Right-wing Settlers End Protest with March to East Jerusalem

Several thousand right-wing Jewish settlers and followers wrapped up a five-day protest Thursday against the government’s peace policies by marching into the Arab areas of eastern Jerusalem in a show of their resolve not to support any territorial compromise.

A heavy police presence surrounded the estimated 3,000 marchers, as they left the Rose Garden, near the Knesset and opposite the Prime Minister’s Office, where they have staged a sit-in strike since the beginning of the week.

The protesters angered police as they blocked traffic opposite the Prime Minister’s Office before beginning their march.

A day earlier, the demonstrators had clashed with police during a rowdy protest against a statement made in the Knesset by Avraham Shohat, minister of finance.

Shohat said he would not encourage major investment in the Golan Heights at this time, leading the settlers to infer that the government was all but abandoning the Heights and planned to return them to Syria in a land-for-peace deal.

Shohat, responding to a question from hawkish Labor Knesset member Eli Goldschmidt, said his comment in the Golan was his only his “personal view.”

Shohat said potential investors had considered plowing “hundreds of millions of shekels” into projects on the Golan, but he, “being honest and straightforward,” had not felt able to encourage them to do so.

Thursday’s march drew fewer demonstrators than hoped for by those on the political right.
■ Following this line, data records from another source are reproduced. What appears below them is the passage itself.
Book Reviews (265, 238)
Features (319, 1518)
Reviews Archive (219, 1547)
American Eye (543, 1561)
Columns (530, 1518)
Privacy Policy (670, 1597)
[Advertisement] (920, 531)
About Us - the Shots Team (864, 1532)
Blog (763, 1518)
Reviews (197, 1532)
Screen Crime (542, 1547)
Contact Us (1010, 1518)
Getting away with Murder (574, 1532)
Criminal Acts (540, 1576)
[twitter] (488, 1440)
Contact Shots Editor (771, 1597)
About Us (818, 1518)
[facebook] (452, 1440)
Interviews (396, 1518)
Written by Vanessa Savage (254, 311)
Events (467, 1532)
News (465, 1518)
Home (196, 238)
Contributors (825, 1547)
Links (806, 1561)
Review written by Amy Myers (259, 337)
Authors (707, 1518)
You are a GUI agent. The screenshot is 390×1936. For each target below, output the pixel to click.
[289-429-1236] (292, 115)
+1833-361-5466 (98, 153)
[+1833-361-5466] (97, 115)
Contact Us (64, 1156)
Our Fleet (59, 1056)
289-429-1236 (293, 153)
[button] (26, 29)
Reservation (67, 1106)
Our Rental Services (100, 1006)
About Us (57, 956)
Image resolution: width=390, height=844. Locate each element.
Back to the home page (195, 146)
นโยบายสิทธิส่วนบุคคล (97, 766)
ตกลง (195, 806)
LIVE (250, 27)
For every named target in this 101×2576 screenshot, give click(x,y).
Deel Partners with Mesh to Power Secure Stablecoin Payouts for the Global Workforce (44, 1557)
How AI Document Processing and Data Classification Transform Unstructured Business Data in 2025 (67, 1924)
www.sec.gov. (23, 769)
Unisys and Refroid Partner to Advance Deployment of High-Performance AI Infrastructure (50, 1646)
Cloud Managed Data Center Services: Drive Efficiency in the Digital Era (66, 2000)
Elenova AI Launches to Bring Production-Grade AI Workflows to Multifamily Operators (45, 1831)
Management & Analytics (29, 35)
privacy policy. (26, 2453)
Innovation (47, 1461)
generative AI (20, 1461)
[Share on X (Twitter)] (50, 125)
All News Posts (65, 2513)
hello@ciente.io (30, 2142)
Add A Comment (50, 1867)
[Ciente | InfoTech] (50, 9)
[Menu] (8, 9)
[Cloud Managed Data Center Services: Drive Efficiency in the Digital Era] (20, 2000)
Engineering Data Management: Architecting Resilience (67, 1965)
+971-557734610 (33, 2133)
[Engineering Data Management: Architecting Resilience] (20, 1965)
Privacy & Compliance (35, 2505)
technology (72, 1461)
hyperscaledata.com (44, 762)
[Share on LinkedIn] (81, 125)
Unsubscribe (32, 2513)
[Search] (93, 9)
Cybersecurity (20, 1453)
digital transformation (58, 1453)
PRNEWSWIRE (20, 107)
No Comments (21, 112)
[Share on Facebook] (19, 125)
Earlier in the day, scores of protesters came to the Mahane Yehuda open-air produce market–a traditional hard-line stronghold — and tried to convince vendors and shoppers to join in the march.

However, reactions were mixed, with many saying the protest was worthless, since deals with the Arabs would be struck regardless of public reaction.

The central message of the weeklong demonstration has been that Prime Minister Yitzhak Rabin lacks the authority or popular mandate from the people to give up land under Israeli control to the Arabs.

“Rabin, you have no mandate,” has become the mantra of the hard-line opposition.

Nissim Zvilli, Labor Party secretary-general, said Thursday that the government would not neglect “the streets and leave it to the Right.”

Speaking at the Labor Party Central Committee, Zvilli said that the party would organize public events to promote the cause of peace.

“We pray that there will not be an anti-democratic outburst against democratic decisions,” Zvilli said.